Le Parti Communiste et le MJC, en particulier, ont la responsabilité de proposer à ces jeunes une alternative sérieuse au capitalisme. Mais ce n’est franchement pas la peine de leur parler de l’usine à gaz « anti-libérale » qui, hélas, forme la substance du programme actuel du PCF et du MJC - des petites taxes sur tel ou tel type de transaction financière par-ci, des « bonus » pour les employeurs par-là. Seul un programme révolutionnaire pourra canaliser constructivement l’esprit de révolte des jeunes.

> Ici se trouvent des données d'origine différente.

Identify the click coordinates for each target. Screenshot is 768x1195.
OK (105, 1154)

La lutte pour le socialisme doit être remise clairement et fermement à l’ordre du jour. Car il y a une autre révolte qui se prépare, dont l’ampleur et la puissance ramèneront ce que nous venons de vivre au rang d’escarmouche. Il s’agit de la révolte des travailleurs de ce pays. La détermination et la combativité des travailleurs de la SNCM et de la RTM font honneur à la classe ouvrière toute entière. Mais cet esprit de résistance et cette capacité de tenir bon pendant de longues semaines ne sont pas tombés du ciel. La psychologie de ces travailleurs a été forgée dans une école très dure. Elle est le reflet, comme dans un miroir, de l’acharnement des capitalistes motivés, eux, par la soif du profit. Elle est le produit d’un système capitaliste impitoyable, qui passe comme un rouleau compresseur sur tout ce qui tend à sécuriser et à protéger les travailleurs et leur famille.

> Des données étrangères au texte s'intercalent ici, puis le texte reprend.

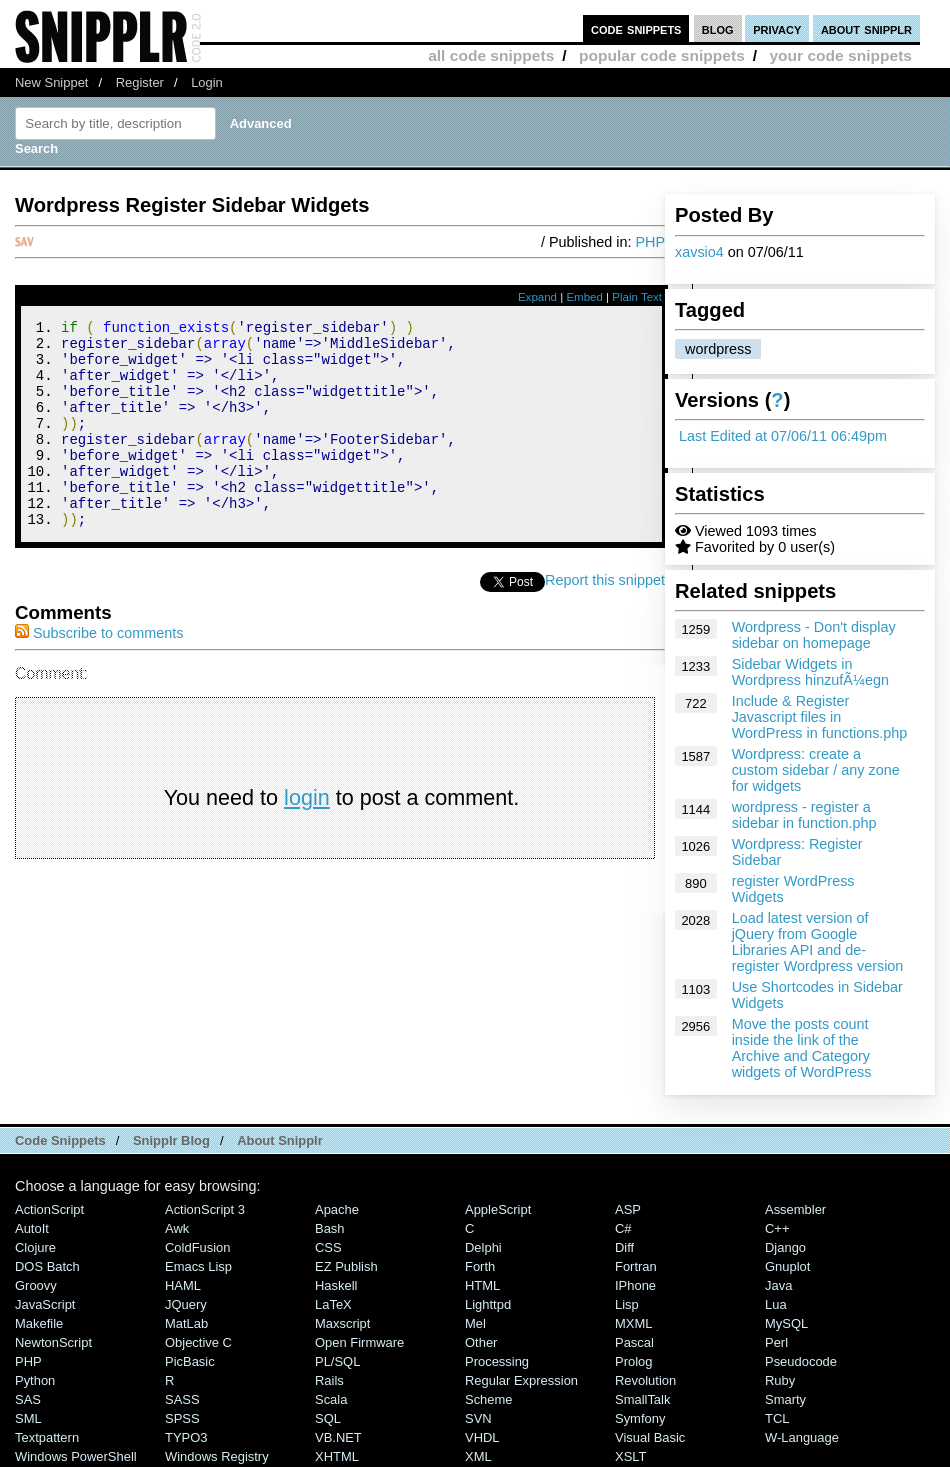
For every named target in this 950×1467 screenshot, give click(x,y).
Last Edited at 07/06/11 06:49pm (783, 436)
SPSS (182, 1418)
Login (207, 82)
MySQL (786, 1323)
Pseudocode (801, 1361)
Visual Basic (650, 1437)
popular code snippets (662, 55)
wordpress (718, 349)
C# (623, 1228)
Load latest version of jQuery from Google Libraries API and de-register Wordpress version (818, 942)
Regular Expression (521, 1380)
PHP (650, 242)
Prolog (633, 1361)
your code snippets (840, 55)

Dans leur acharnement contre les grévistes de la SNCM et de la RTM, les représentants du capitalisme nous envoient un message très clair : « Si vous osez vous élever contre notre avarice, contre notre quête de profit, vous vous trouverez face à un véritable mur d’hostilité. Les médias seront mobilisés pour vous discréditer. Le gouvernement, la police et les tribunaux seront mobilisés pour vous intimider. Aucune concession ne vous sera faite, ou alors seulement par ruse, avec l’idée de la reprendre plus tard, et dans le but d’atteindre notre objectif principal. Quoiqu’il arrive, on vous battra. Vous ne pouvez pas tenir indéfiniment sans salaire. Alors que nous, nous avons de vastes ressources. Vous ne pouvez pas gagner contre nous. »

On peut gagner, parfois. Mais nous sommes en face d’un système qui tire tout vers le bas. L’économie stagne. Des milliers d’emplois sont supprimés tous les mois. Quatre embauches sur cinq se font sur la base de contrats précaires. Une pression sans relâche s’exerce sur les travailleurs. Ce qui est perdu est perdu. Ce qui est gagné ou momentanément conservé par la lutte sera constamment menacé. Cette situation est en train de charger les fondements de la société avec du matériel combustible. A force de s’acharner contre les travailleurs, les capitalistes provoqueront, à un certain stade, une réaction massive. La révolte des banlieues a été un avertissement, un signe précurseur qui annonce une explosion future. Et celle-ci mettra en mouvement, non seulement la jeunesse exaspérée des cités - mais surtout la puissance gigantesque du salariat et de ses organisations.

Les militants du PCF et du MJC, comme de l’ensemble de la gauche et du mouvement syndical, doivent tenir compte de cette perspective et s’y préparer consciemment. Il est absolument indispensable de rétablir le programme et les principes fondamentaux du socialisme dans nos organisations. Le but du mouvement doit être clairement établi. L’alternative au capitalisme, c’est l’instauration d’un contrôle et d’une gestion démocratiques de l’ensemble de l’économie, pour qu’elle puisse être tournée vers la satisfaction des besoins sociaux, l’éradication de la pauvreté et l’élévation du niveau de vie des travailleurs et de leur famille. Ceci est inconcevable, par contre, tant que les banques et les grands moyens de production sont entre les mains des capitalistes. Il faut socialiser - ou nationaliser, si on préfère - tous les principaux piliers de l’économie, de façon à mettre fin au pouvoir de la classe dirigeante.

Le programme que défend le mouvement communiste et socialiste n’est pas une question secondaire. Elle est au contraire d’une importance décisive. Non que ce programme puisse être mis en application tout de suite - un programme véritablement révolutionnaire ne devient « pratique » que pendant une révolution - mais parce qu’il sert, dans l’immédiat, à éduquer les travailleurs, à leur indiquer la voie à suivre, à leur expliquer non seulement qu’un « autre monde est possible », mais aussi comment cet autre monde peut et doit être réalisé.